_Directions_. Reproduce only what lies between the first line of the material below and the line containing "Click the Save program toolbar icon", with both of those lines included and every line kept exact.
======
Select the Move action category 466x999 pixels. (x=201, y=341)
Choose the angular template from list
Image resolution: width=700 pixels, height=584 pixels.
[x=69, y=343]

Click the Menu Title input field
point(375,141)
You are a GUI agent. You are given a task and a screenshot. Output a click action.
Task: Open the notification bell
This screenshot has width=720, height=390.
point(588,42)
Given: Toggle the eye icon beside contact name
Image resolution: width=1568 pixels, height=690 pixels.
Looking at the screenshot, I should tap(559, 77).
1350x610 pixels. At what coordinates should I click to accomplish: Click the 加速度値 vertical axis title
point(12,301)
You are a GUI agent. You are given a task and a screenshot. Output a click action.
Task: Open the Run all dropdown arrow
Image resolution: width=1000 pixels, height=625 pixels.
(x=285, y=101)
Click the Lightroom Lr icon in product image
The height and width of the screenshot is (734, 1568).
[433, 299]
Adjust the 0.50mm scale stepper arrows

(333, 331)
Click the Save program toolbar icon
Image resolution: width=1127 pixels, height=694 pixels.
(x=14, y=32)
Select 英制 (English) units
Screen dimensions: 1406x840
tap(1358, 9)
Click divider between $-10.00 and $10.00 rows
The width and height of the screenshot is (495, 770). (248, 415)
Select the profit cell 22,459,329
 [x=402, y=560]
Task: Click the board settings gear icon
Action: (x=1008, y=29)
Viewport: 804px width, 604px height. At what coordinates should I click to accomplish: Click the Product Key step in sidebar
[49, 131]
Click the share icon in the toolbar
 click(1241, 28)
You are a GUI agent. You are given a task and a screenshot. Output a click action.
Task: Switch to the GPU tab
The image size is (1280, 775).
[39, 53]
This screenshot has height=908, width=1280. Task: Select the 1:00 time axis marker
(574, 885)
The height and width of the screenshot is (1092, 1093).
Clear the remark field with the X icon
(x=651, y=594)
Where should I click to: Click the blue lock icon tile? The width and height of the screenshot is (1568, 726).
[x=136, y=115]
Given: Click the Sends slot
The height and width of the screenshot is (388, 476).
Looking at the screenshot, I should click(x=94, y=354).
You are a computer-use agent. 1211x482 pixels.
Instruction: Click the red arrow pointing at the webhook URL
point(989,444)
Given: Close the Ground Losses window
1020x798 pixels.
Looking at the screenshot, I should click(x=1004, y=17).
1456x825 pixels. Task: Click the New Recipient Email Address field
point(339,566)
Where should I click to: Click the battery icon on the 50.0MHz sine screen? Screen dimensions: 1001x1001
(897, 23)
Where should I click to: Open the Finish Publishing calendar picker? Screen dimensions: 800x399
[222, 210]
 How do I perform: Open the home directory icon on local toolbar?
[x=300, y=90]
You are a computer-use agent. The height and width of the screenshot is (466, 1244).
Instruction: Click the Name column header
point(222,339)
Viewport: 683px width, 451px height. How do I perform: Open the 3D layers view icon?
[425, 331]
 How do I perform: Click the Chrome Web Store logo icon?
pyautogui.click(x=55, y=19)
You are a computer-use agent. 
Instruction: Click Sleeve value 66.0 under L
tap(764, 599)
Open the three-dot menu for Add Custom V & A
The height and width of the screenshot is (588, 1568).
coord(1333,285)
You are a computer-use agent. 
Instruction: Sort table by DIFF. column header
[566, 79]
======
_Exercise result_.
Select the Move action category 466x999 pixels. (x=201, y=341)
Choose the angular template from list
Image resolution: width=700 pixels, height=584 pixels.
[x=69, y=343]

Click the Menu Title input field
point(375,141)
You are a GUI agent. You are given a task and a screenshot. Output a click action.
Task: Open the notification bell
This screenshot has width=720, height=390.
point(588,42)
Given: Toggle the eye icon beside contact name
Image resolution: width=1568 pixels, height=690 pixels.
Looking at the screenshot, I should tap(559, 77).
1350x610 pixels. At what coordinates should I click to accomplish: Click the 加速度値 vertical axis title
point(12,301)
You are a GUI agent. You are given a task and a screenshot. Output a click action.
Task: Open the Run all dropdown arrow
Image resolution: width=1000 pixels, height=625 pixels.
(x=285, y=101)
Click the Lightroom Lr icon in product image
The height and width of the screenshot is (734, 1568).
[433, 299]
Adjust the 0.50mm scale stepper arrows

(333, 331)
Click the Save program toolbar icon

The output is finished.